Prof. Kretzschmar passed away at the age of just 61 on January 12, 2014 after a short course of a treacherous illness that he had carried with amazing grace.

As the head of the Neuropathology Institute at Ludwig-Maximilians-Universität (LMU) Munich from 2000, he had always supported the work of his former doctoral student Benedikt Bader and of Prof. Adrian Danek in the field of neuroacanthocytosis. Not only were they able to collect and store ten brains of victims of that deadly disease in Kretzschmar's Munich Brain Bank, but Prof. Kretzschmar also helped in other valuable ways. As of 2006 he supplied the technical support of Gertrud Kwiatkowski, who since then has been performing the diagnostic chorein Western blot, also supported by the NA Advocacy, in cooperation with Benedikt Bader.

Hans Kretzschmar, a Munich native born 1953, received training at the University of California in San Francisco under Nobel laureate Stanley B. Prusiner.

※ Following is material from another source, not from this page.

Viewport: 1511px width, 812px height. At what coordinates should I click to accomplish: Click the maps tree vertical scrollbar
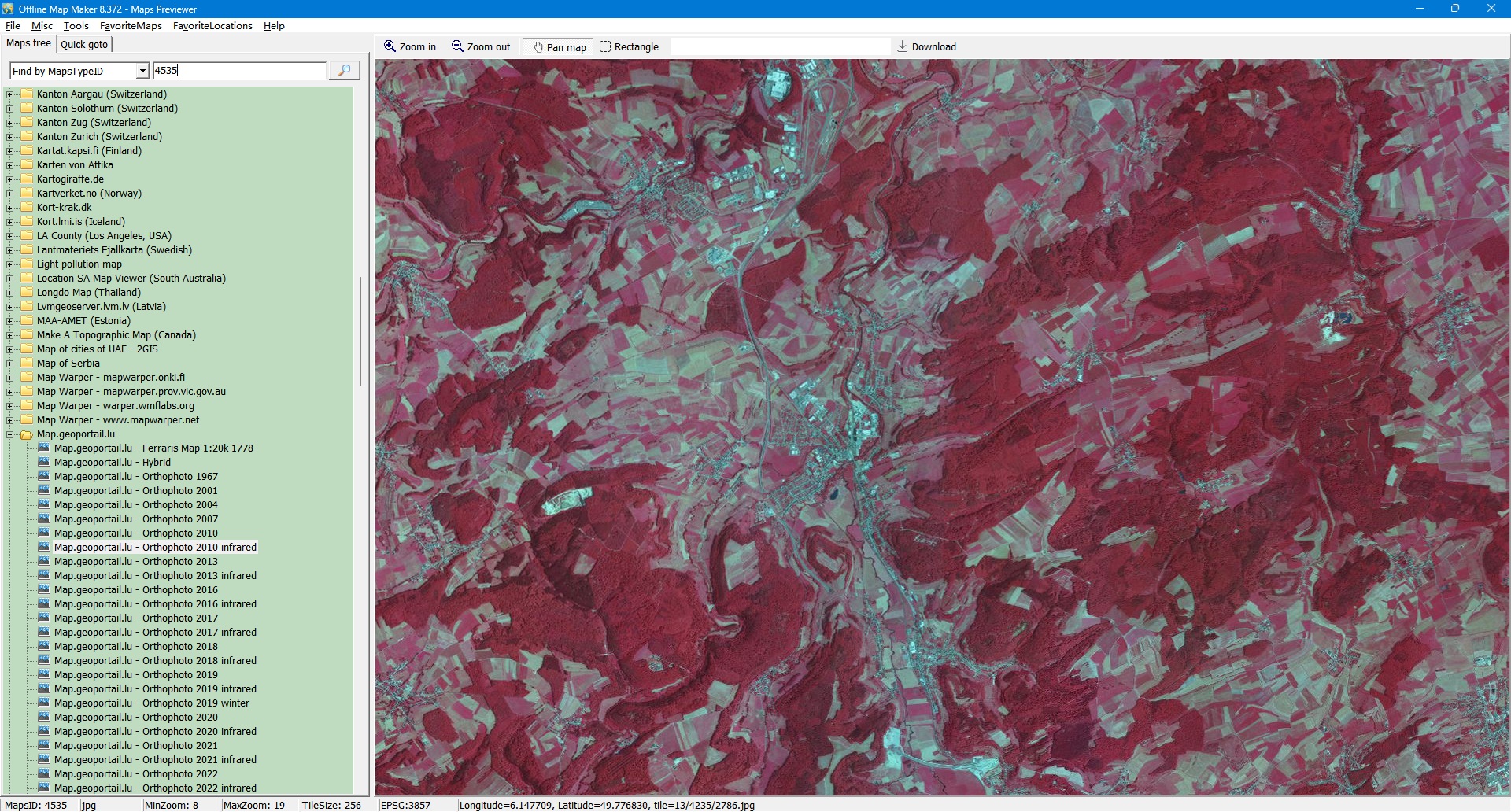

Prion diseases were Kretzschmar's research focus, continuing his training with Charles Weissmann in Zürich, Switzerland. After assistantship at the Institute of Neuropathology in Munich from 1988 to 1992 he was appointed full professor of neuropathology at Georg-August-Universität Göttingen.

In 2000 he returned to Munich where he took over over the new building of the Center for Neuropathology and Prion Research (pictured below). The similarities between prion diseases and other neurodegenerative diseases developed his increasing interest in the latter. Of particular concern to him were brain tissue banks. With much dedication he directed the German Network Brain-Net as well as BrainNet Europe with its 20 partner institutions (2001-2009).

These biomaterial banks have been the basis of a number of discoveries made in his institute by collaborators such as Manuela Neumann who identified TDP-43 as in important neuronal deposit in the frontotemporal lobar degeneration group of diseases.

Kretzschmar's death means the loss of an outstanding, internationally recognized and prominent figure who was also of great importance for the global neuroacanthocytosis community.

The Advocacy further supports the work of Gertrud Kwiatkowski who performs the chorein Western blots under the Institute's acting director, Prof. Armin Giese. We look forward to continued collaboration with him and his team.